To this day I have yet to hear of another person that put 9” wide wheels on an 3rd gen Altima, but it may be possible with the perfect offset. It is not necessary to have the same aspect ratio (profile) on all 4 tires; many cars have wider tires in the back requiring a smaller aspect ratio in order to maintain the same diameter as the front tires. The aspect ratio on the tire is actually means how tall the sidewall of the tire is in relation to its width. If someone were to tell me that they have a 35 profile tire; that means absolutely nothing to me without also telling me the width of the tire as well. For example a 2001 BMW 740i has a 235/50R18 in the front and a 255/45R18 in the rear, which have overall diameters of 27.04” and 27.25” respectively. Both tires have different section widths and aspect ratios but are nearly identical in overall diameter.

As far as lowering your car it is hard to tell if you will have proper clearance without knowing your wheel offset and tire sizes. I have had the Eibach pro-kit with 245/35/19 tires on 19 x 8” wheels with a 35mm offset for 3 years now with no problems except for bottoming out every once and a while. It depends how low you want to go and depends on the road conditions in your area, I know if I was much lower I would not be able to travel very far in my city. The Eibach Pro-Kit is a 1.3” drop in the front and 0.8” drop in the rear.

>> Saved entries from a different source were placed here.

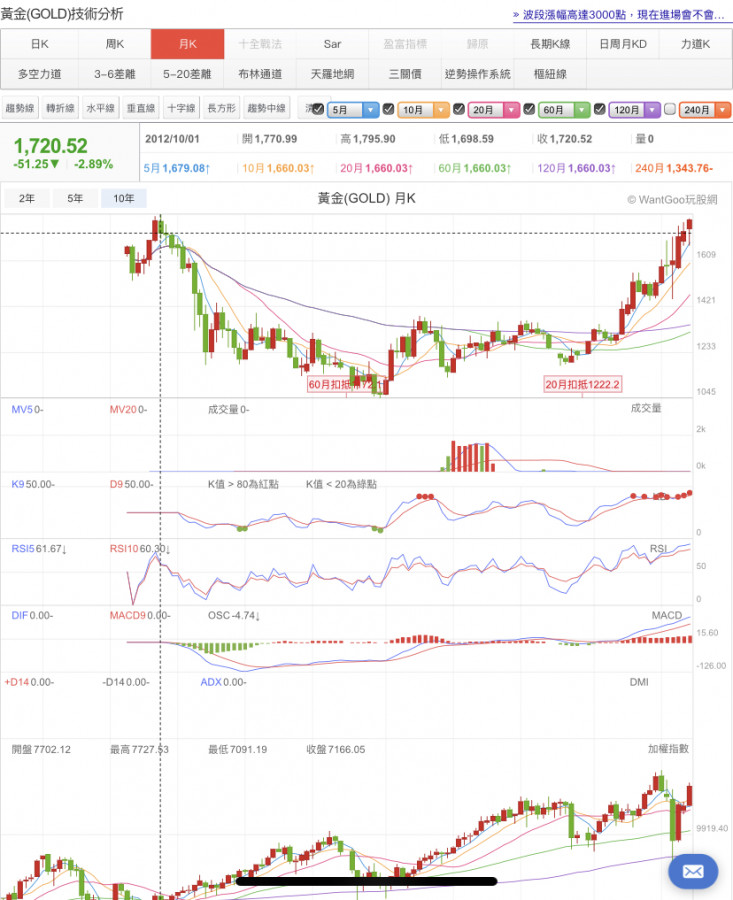Click the 240月 orange dropdown arrow

coord(723,109)
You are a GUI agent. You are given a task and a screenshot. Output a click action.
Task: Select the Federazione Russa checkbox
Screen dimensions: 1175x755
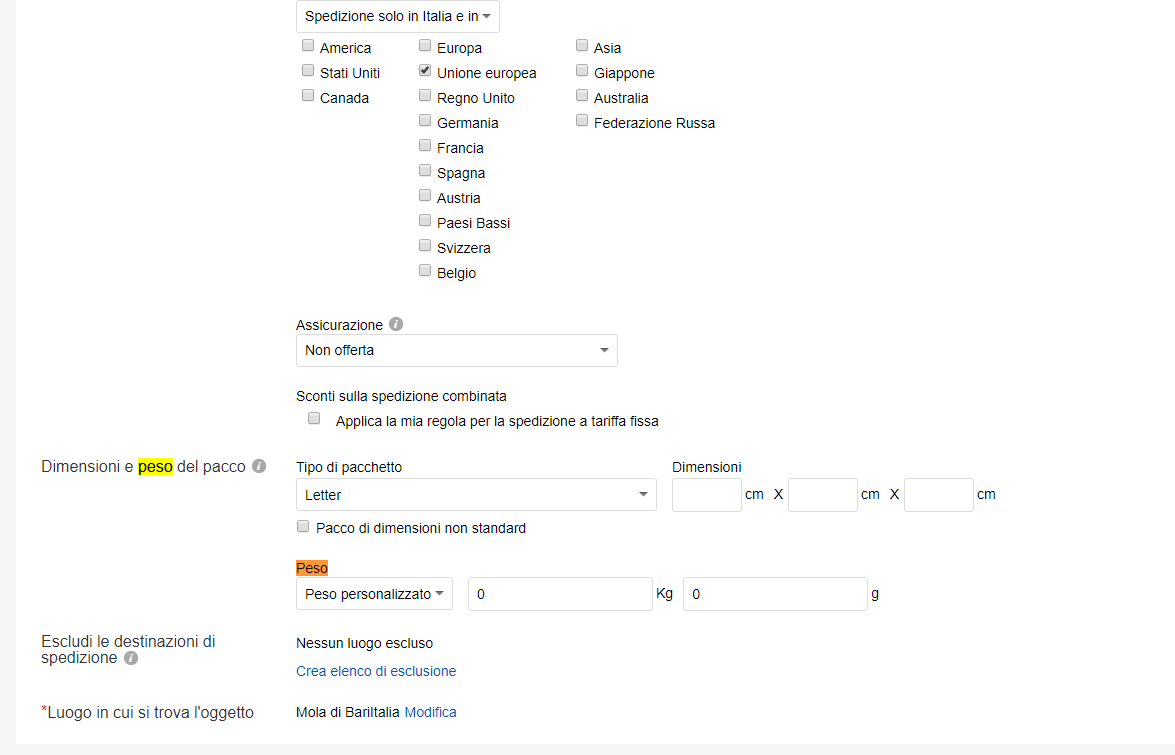pos(582,121)
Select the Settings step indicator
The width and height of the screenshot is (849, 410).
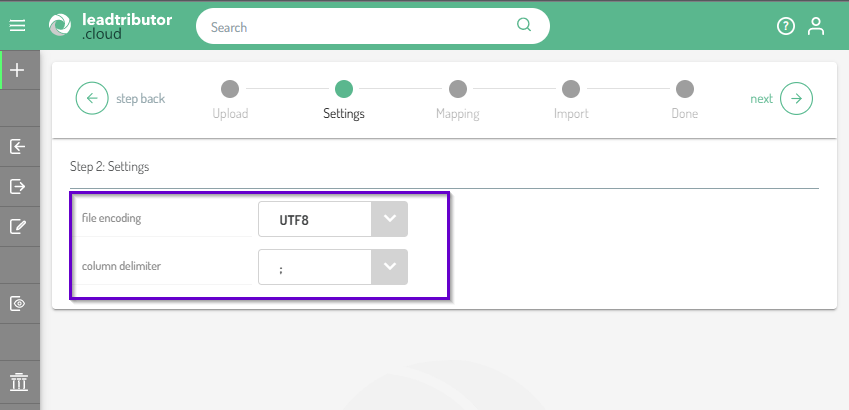pos(344,89)
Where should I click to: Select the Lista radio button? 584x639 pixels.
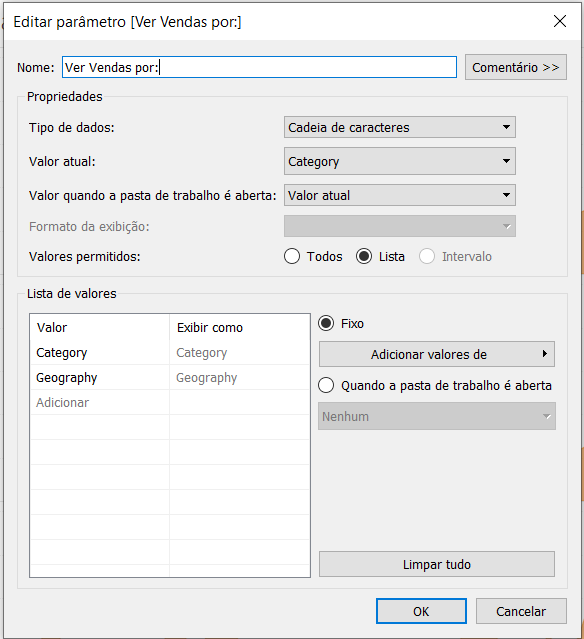tap(364, 256)
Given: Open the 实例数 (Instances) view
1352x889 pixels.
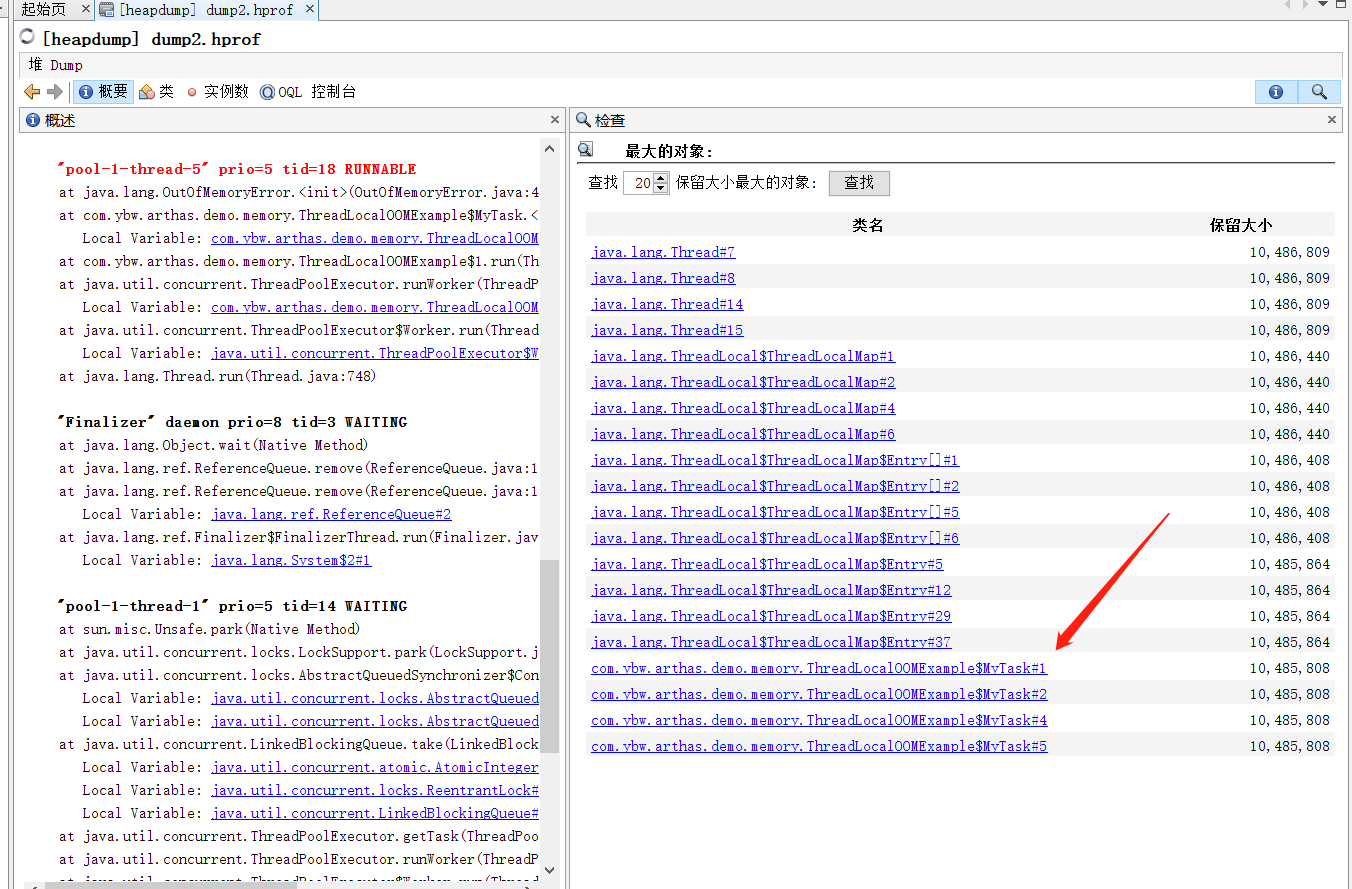Looking at the screenshot, I should click(217, 91).
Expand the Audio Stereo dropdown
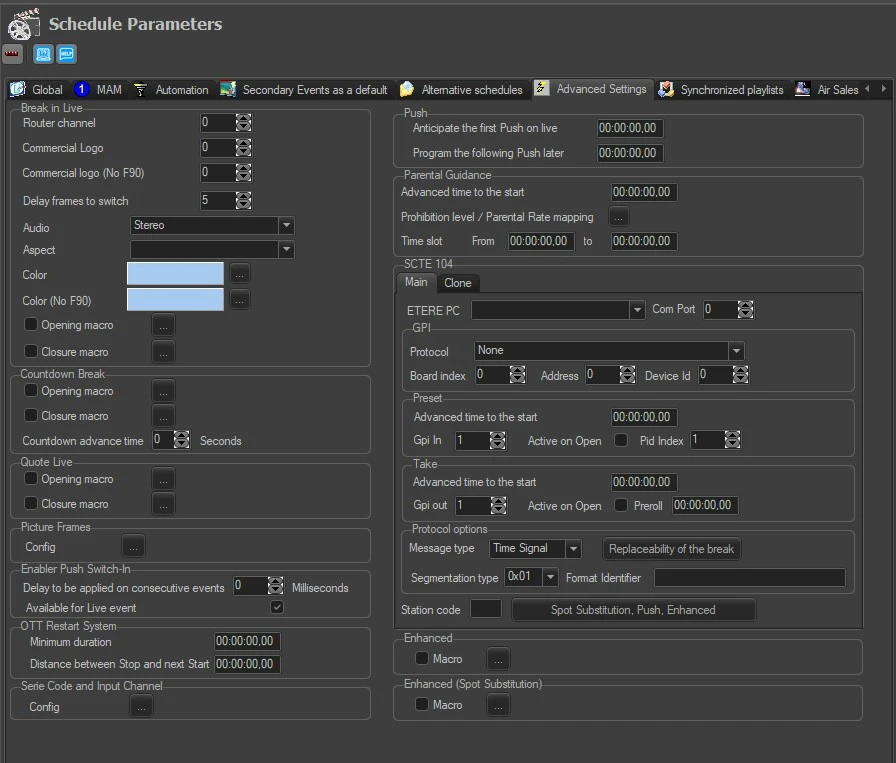Image resolution: width=896 pixels, height=763 pixels. click(x=286, y=226)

The Eibach Sportlines a 1.8” drop in the front and 1.0” in the rear.

Hope this helps.


----------



## AltibOi02 (May 30, 2005)

^^
There is a guy that has 10.5" wide wheels on his 3rd gen altima but did do modification to fit them on....
now, yes cars have different tire profile sizes like BMW's might have a 40 side wall and a 35 sidewall on the rears. but a 35 sidewall on a 18" wheel is def. going to be way off...it should be more like 40-45 side wall and also depends slightly on the width of the tire....as for lowering I would lower minimally if you're going to keep that tire/wheel combo just to be on the "safe" side...your car is slightly lower than stock because of that combo....but its really your choice...


----------



## Smitty 3.5 (Dec 13, 2004)

AltibOi02 said:


> ^^
> There is a guy that has 10.5" wide wheels on his 3rd gen altima but did do modification to fit them on....
> now, yes cars have different tire profile sizes like BMW's might have a 40 side wall and a 35 sidewall on the rears. but a 35 sidewall on a 18" wheel is def. going to be way off...it should be more like 40-45 side wall and also depends slightly on the width of the tire....as for lowering I would lower minimally if you're going to keep that tire/wheel combo just to be on the "safe" side...your car is slightly lower than stock because of that combo....but its really your choice...


I don't think you understand how tire sizes work, by using the term sidewall it seems you are unclear what the numbers on a tire indicate. It does not depend slightly on the width of the tire; it depends only on the width of the tire. Here is what the numbers on a tire mean:

For example a 235/50R18
-The 235 means the section width of the tire in millimeters (mm) 235mm is approximately 9.25"
-The 50 means that the height of the sidewall of the tire is 50% the width of the tire section. To calculate the sidewall height, multiply the section width by 50% (0.50). 
-The last number is obviously the wheel size in inches.

Calculations for a 235/50R18
235mm * (0.50) = 117.5mm this is the sidewall height in mm
117.5mm / 25.4 = 4.63" converted to inches
The sidewall height now needs to be multiplied by 2 and added to the wheel diameter in order to calculate the final diameter

(4.63" *2) + 18 = 27.26" This is the final overall tire diameter

A 255/45R18
(255*.45) = 114.75mm
114.75mm / 25.4 = 4.52"
(4.52" *2) +18 = 27.04"

This shows how two tires with different aspect ratios (or sidewall as you say) can have nearly the same overall diameter. No two tire sizes are going to have the same diameter because tire sizes increase in multiples of 5. Like I said before the aspect ratio (or sidewall) means little wihout knowing the width of the tire and there is absolutely no other way to calculate tire size because they were manufactured using these equations.


----------